Il a également dans un registre différent, répondu à une commande particulière : la mise en scène du couronnement d’Edward VII, le filmage étant formellement interdit dans la cathédrale de Westminster. Ce dernier est souffrant et la cérémonie officielle est reportée. Méliès a donc pris de l’avance et a pu anticiper l’événement. Il est en mesure de présenter son film le même jour que le couronnement. Edward VII le félicitera, affirmant que son film semblait plus vrai que la véritable cérémonie. En effet, pour raison de santé la célébration avait été écourtée.
Ce « prestidigitateur qui mit le cinématographe dans son chapeau, pour en sortir le cinéma » selon la fameuse expression d’Edgar Morin a durablement influencé les générations de réalisateurs qui l’ont succédé, comme George Lucas, Alfred Hitchcock, Terry Gilliam pour n’en citer que quelques-uns.
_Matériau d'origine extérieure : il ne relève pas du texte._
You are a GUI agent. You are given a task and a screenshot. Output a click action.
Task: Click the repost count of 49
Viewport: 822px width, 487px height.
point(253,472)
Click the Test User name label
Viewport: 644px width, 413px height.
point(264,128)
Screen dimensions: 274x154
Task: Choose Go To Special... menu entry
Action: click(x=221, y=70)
On attend, à présent, avec impatience, une nouvelle programmation de La Cinémathèque concernant les héritiers de Georges Méliès. Elle en offre déjà un avant-goût avec son zoom multimédia, qui présente des extraits d’œuvres de réalisateurs, qui se sont inspirés de L’Homme à la tête de caoutchouc. Cette mise en parallèle est extrêmement intéressante et permet de mettre en évidence l’importance de ce magicien du 7ème art pour les cinéastes d’aujourd’hui.